Audra Slinkey / Home Staging Resource
In a market with more sellers competing for fewer buyers, houses "should really be show-ready," says Realtor Liz Lauer - walls painted, outdated wallpaper replaced, leaky faucets fixed, rooms well-staged.
Much as the Food Network has rendered "plating" synonymous with presenting food, HGTV has popularized "staging" to boost a home's appeal and speed its sale at the seller's desired price. Staging has becoming more important, Lauer says, as buyers inspired by TV shows like House Hunters look at more houses before settling on the one closest to their ideal.
Sellers, meanwhile, have grown more receptive to her staging advice. "I used to say a lot of things to sellers, and they'd laugh at me and be like, 'We're not doing that,'" Lauer recalls. Now, they're taking notes - less resistant to neutralizing their home so buyers can better visualize how they and their belongings might fit.

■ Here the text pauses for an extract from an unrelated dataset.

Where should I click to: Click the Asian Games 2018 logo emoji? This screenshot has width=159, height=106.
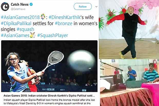(x=43, y=17)
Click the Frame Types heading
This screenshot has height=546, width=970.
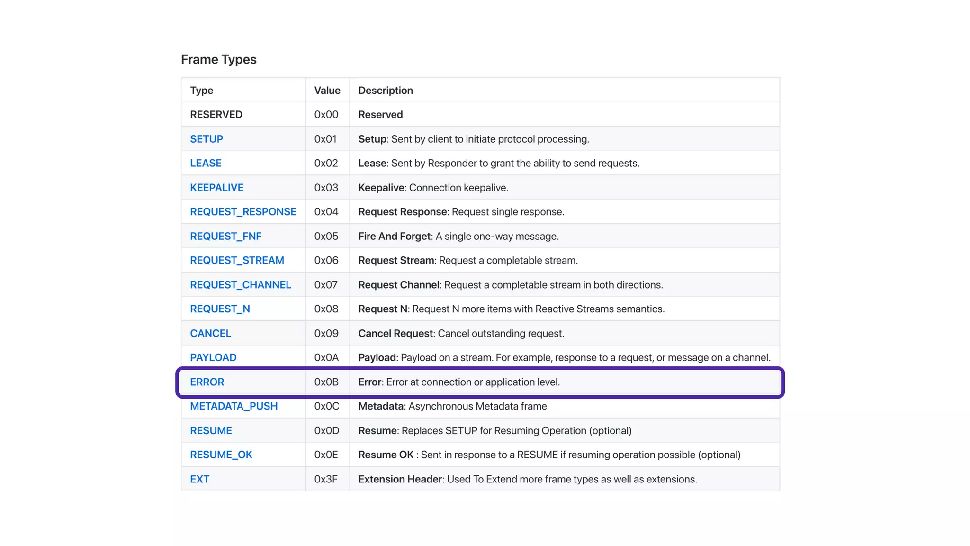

Neutralizing mutes the seller's personality as expressed by their décor, Lauer explains. She remembers some clients in their 60s whose home languished unsold. "They had a huge plate collection on the wall," Lauer remembers, "and they had their crystal and their buffet." After proposing changes that would generate greater appeal among the 25-32 demographic, Lauer sold the property in 60 days.

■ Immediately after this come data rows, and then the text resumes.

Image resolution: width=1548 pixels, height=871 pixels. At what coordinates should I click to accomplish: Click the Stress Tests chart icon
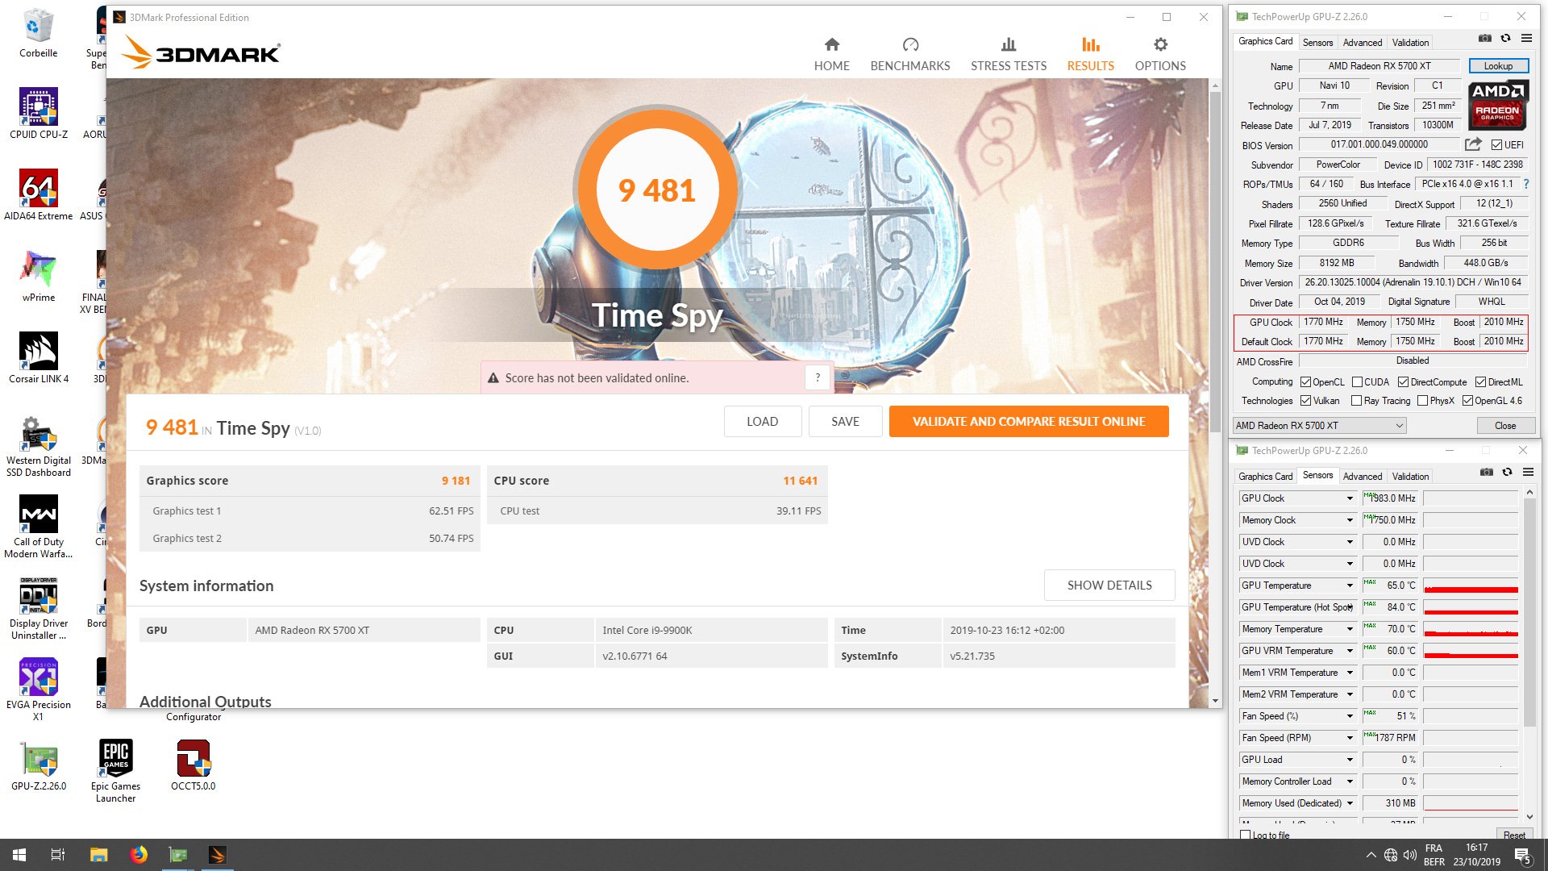click(1008, 44)
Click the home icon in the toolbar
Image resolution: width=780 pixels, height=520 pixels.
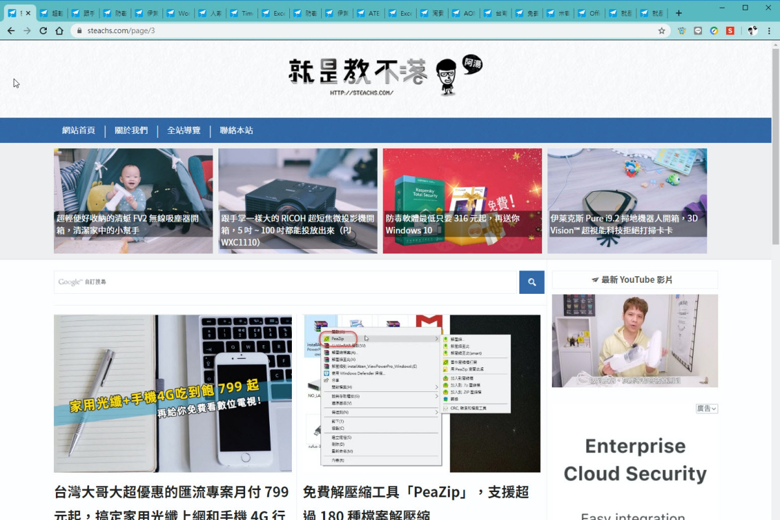pyautogui.click(x=59, y=30)
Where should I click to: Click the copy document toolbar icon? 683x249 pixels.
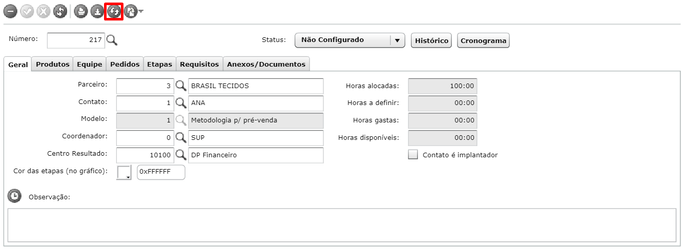pyautogui.click(x=130, y=11)
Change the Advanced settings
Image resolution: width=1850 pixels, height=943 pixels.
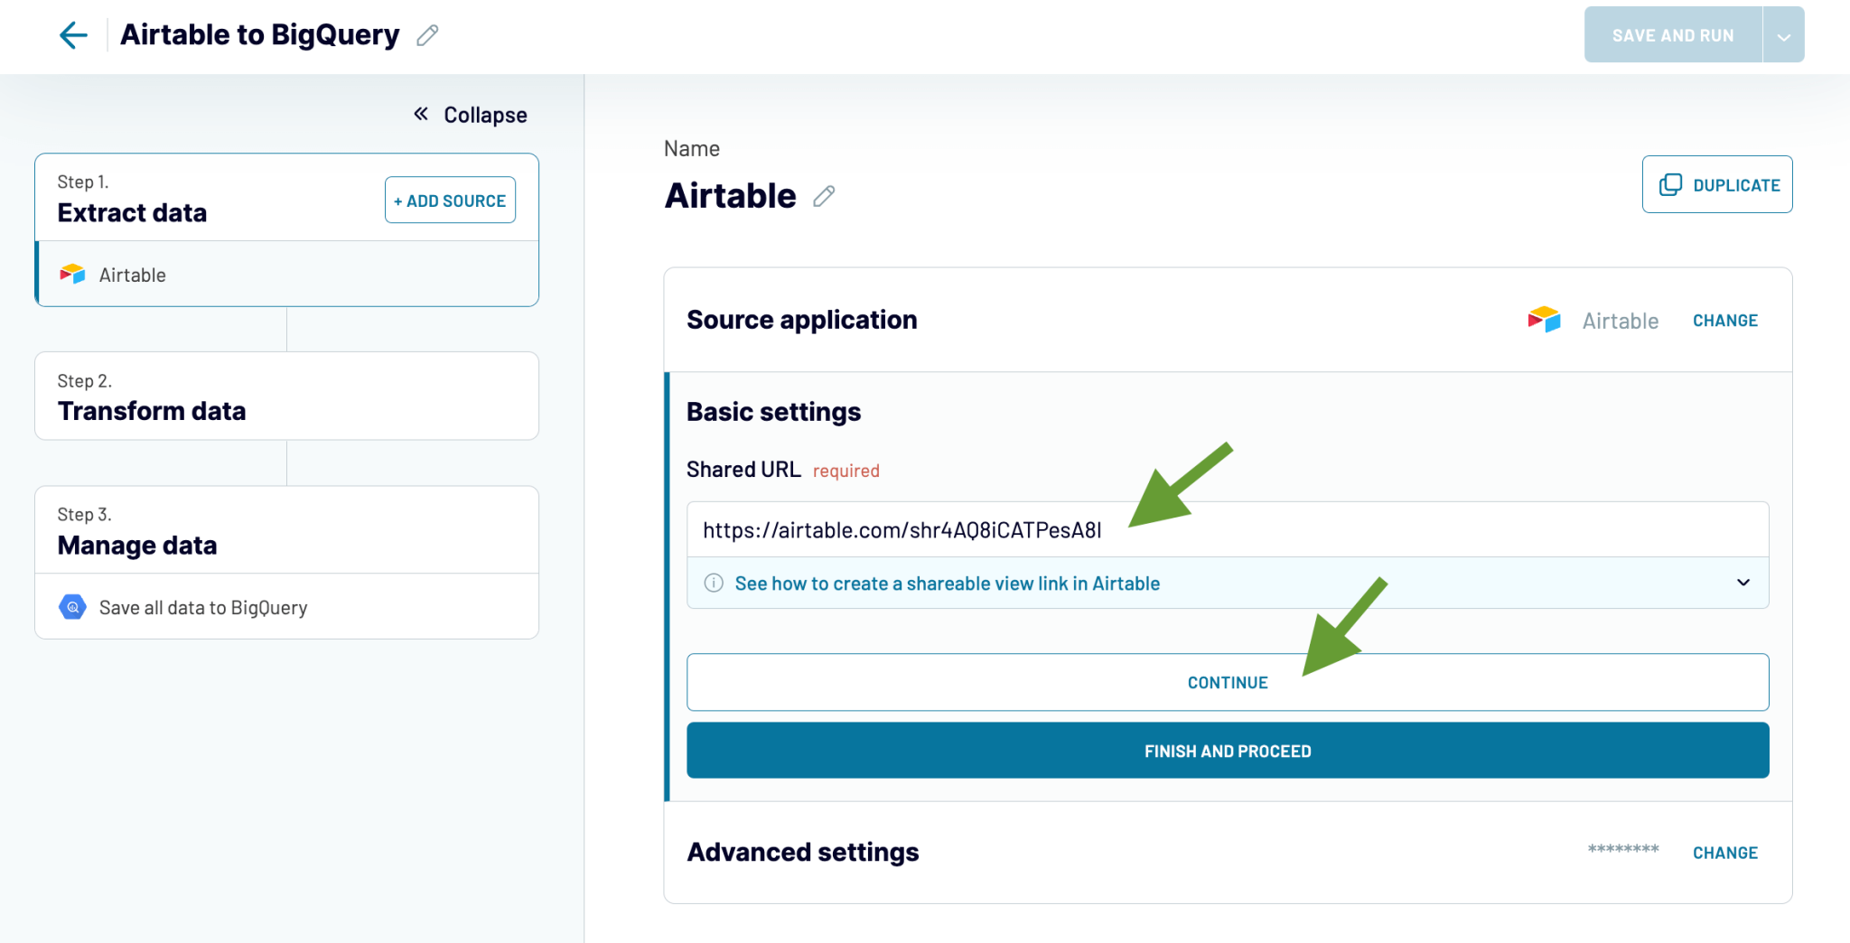pos(1724,853)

Neutralizing has its limits, however, especially in older homes bearing scars. Older homes show better furnished, Lauer explains, because their contents distract from "the trimwork that might have been nicked in 1930."

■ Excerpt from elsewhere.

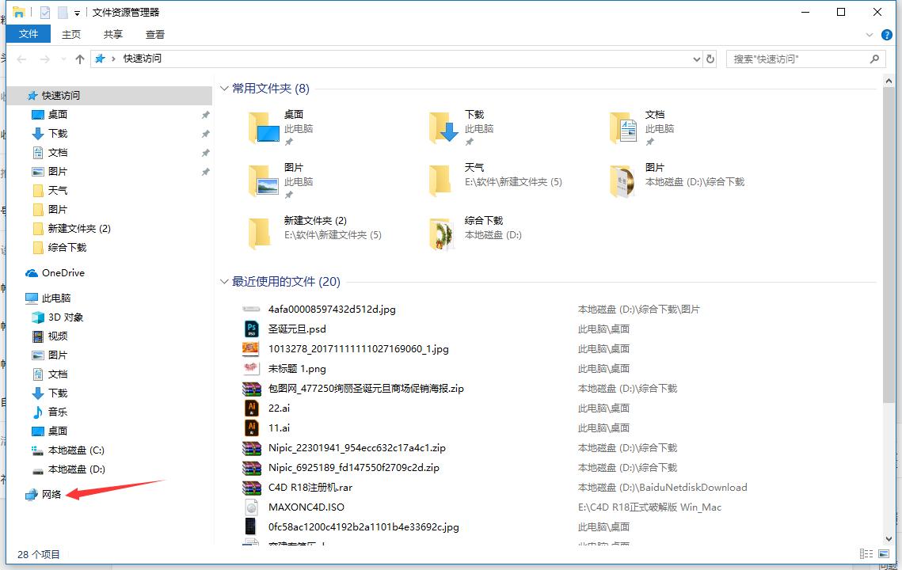
Task: Click the refresh icon beside the address bar
Action: pyautogui.click(x=709, y=59)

Sellers have greater staging leeway in a hot market, where even white cabinets set against orange walls weren't a problem. In today's market, Lauer would advise painting the walls a neutral color.
Step back from your home and try to view it from the perspective of someone seeing it for the first time.
Homes listed in the low six figures might require little more than de-cluttering, getting rid of chipped and peeling paint, cleaning windows, replacing outdated fixtures and tending to similar tasks that convey a sense the house has been maintained and updated.
At $350,000 or more, says Lauer, staging might mean more extensive costs, though she advises against going too far. "I'm not a huge fan of lots of smells," she says, dismayed by people who light aromatic candles or over-spray scents. "Basically, half the people these days have allergies," she says. "And the first words out of your buyer's mouth is, 'What are they hiding?'"
"What's your budget?" is among the first questions Carolyn Bryant asks sellers about staging. A broker for Restaino & Associates Realtors and manager of its Monroe Street branch, Bryant says staging fundamentals like depersonalizing your home can cost little more than time and effort. "If you have too many personal things and knickknacks and photos and things like that," Bryant explains, "a buyer won't be concentrating on the home - the flow of the home, the bones of the home, how the home can serve their purposes."
The house should, however, be "warm and welcoming," Bryant adds. Bryant's clients jot her suggestions on yellow legal pads: larger lamps here, smaller lamps there, paint this, clean the garage, move that couch from this overfurnished room to complement the décor in that underfurnished space. Kitchen appliances and bathroom fixtures should glisten, Bryant emphasizes. Faucets shouldn't drip.
She tells sellers that not staging a home puts it at risk of languishing longer on the market. "You probably lose the best buyers up front," she says. "You may even lose value."
Bryant advises clients to store most of their belongings in labeled tote boxes in their basement or garage. "It makes it easier on moving day, when all these things are already packed," Bryant explains, "and it makes the house show better."
She sometimes draws on a reserve of her own staging supplies - spanning traditional to contemporary - to add to a client's mix and "make it pop." "If we need to," she adds, "we go shopping."
One home, for example, had an enormous walk-in closet with a window curtained by clothes hanging from a rod. Bryant urged her client to trade the rod for a storage bench. By her next visit, "they had two lovely leather storage benches" for the clothes. The window admitted more light, making the closet appear more organized and spacious.
Depending on the house, the seller's aptitudes and means, the market, and the urgency to sell, Bryant's staging recommendations may also include hiring professional window cleaners, carpet cleaners and house cleaners before putting the house on the market.
The payoff can be dramatic. Bryant recalls one client who invested $3,000, five months and his own sweat equity in the task list she assigned him. The home sold its second day on the market, for about $30,000 more than its projected pre-staging price point.
That's an extreme example, but anything from buying pewter door handles to yanking stale carpets, putting new covers on all your outlets or spending $2,000 to have your floors sanded can contribute toward favorable first impressions. "You only get one chance to make that first impression," Bryant says. In a buyer's market, first impressions are critical.
Staging does run the risk of inducing a mild case of seller's remorse, she notes. Upon staging a room, she has had clients exclaim: "Where were you 10 years ago when I moved in?"